Crede che ritorneranno in Iraq? Al momento non vogliono tornare, hanno paura. Sono inorriditi e angosciati, tanto i feriti quanto i loro familiari. Io, invece, tra una settimana sarà di nuovo nel mio Paese: sento il bisogno di aiutare chi è rimasto là.

La vostra comunità di che tipo è? La chiesa presa di mira dai terroristi, Nostra Signora della Salvezza, è cattolica, ma in quel momento c’erano anche cristiani caldei e ortodossi. Era una preghiera comune, c’erano più di 200 persone.

L’attentato è stato rivendicato da Al Qaeda che, appellandosi al presunto rapimento di due donne islamiche da parte della chiesa copta egiziana, ha dichiarato i cristiani «bersagli legittimi». La situazione, quindi, è tesa. Negli ultimi giorni sono stati uccisi altri cristiani, addirittura nelle loro case: la situazione è di emergenza, abbiamo paura. Sa qual è il problema? Viviamo in una società violenta, dove non ci sono prospettive di vita serena. È necessario promuovere la tolleranza, la convivenza etnica, religiosa, politica. Manca il rispetto dell’altro. Manca responsabilità non solo della gente, ma anche da chi dovrebbe guidarla: il governo e i capi religiosi, ma anche le forze di polizia, che sono nel caos. Durante l’attentato hanno agito in ritardo e senza efficacia.

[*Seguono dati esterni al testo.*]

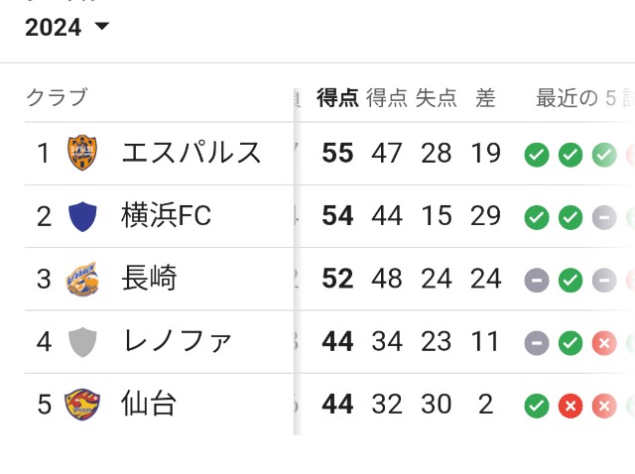The image size is (635, 474).
Task: Click the Yokohama FC blue shield icon
Action: tap(82, 216)
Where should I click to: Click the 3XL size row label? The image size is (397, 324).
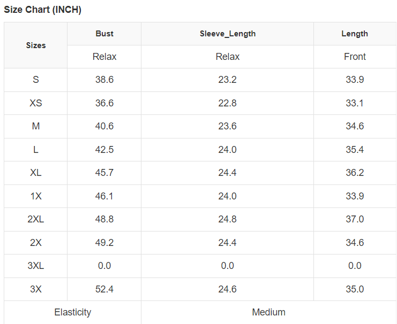(36, 266)
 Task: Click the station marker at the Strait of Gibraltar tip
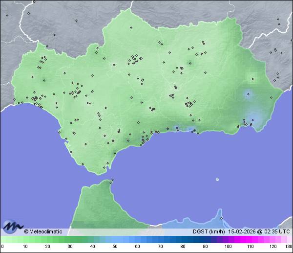coord(113,180)
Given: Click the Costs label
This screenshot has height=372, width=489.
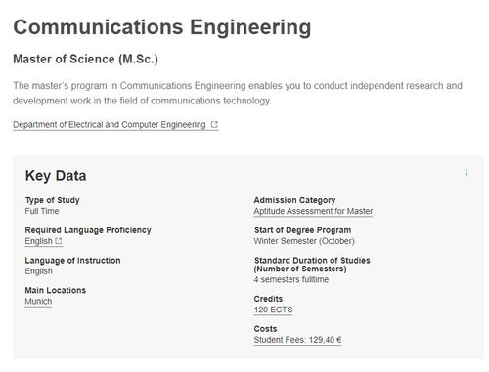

Tutto ciò alimenta l’emigrazione dei cristiani dal Medio Oriente: 50 anni fa erano il 20% della popolazione, oggi il 5%. Dati preoccupanti? Certo, ma è un fenomeno che non possiamo fermare. Come facciamo a convincerli a restare se non sono al sicuro né in chiesa né in casa propria? Dal 2003, poi, le percentuali sono degenerate: in 8 anni siamo stati vittime di 900 attacchi, e se prima eravamo 900mila, oggi siamo la metà.

Una situazione che, diceva, è causata dal clima di violenza che vivete. Ma il sinodo che vi ha appena dedicato il Vaticano la attribuisce anche all’«assenza di unità nella chiesa mediorientale». È vero: se siamo deboli è anche per la mancanza di un orizzonte comune. Differenze di tradizione, di rito, etniche e nazionali ci indeboliscono. I patriarchi mancano di un progetto comune, di un atteggiamento unito.